### WHAT THIS TASK INVOLVES
Rewrite the material below with "icon" substituted for "magnifier", leave everything else unchanged, and omit the pictures.
◇ ◇ ◇ ◇
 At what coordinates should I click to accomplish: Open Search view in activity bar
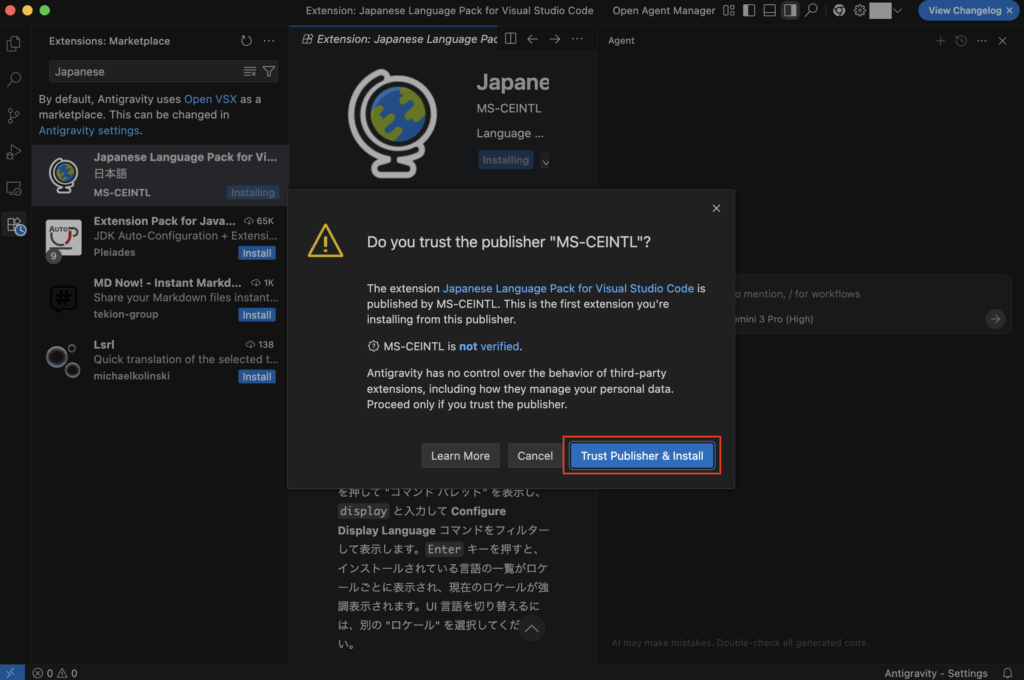(x=14, y=80)
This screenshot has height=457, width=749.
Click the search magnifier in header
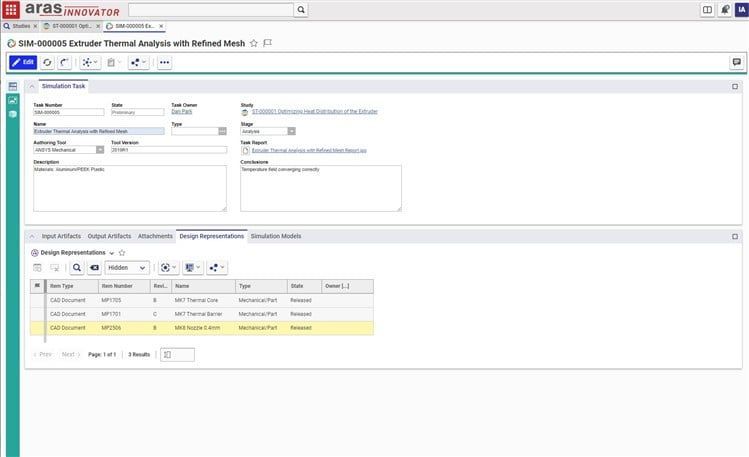click(x=301, y=10)
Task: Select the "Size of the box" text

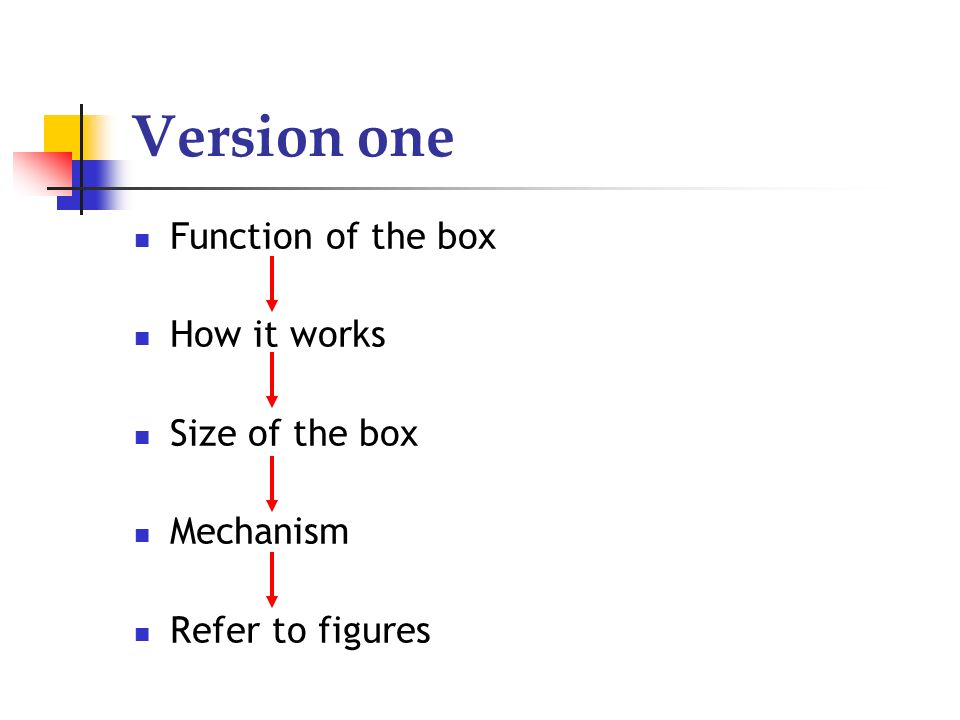Action: (294, 433)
◇ ◇ ◇ ◇
### SOLUTION TO THE PROBLEM
 At what coordinates should I click to accomplish: Open Search view in activity bar
(x=14, y=80)
This screenshot has height=457, width=749.
Click the search icon in header
click(x=301, y=10)
Task: Select the "Size of the box" text

Action: (294, 433)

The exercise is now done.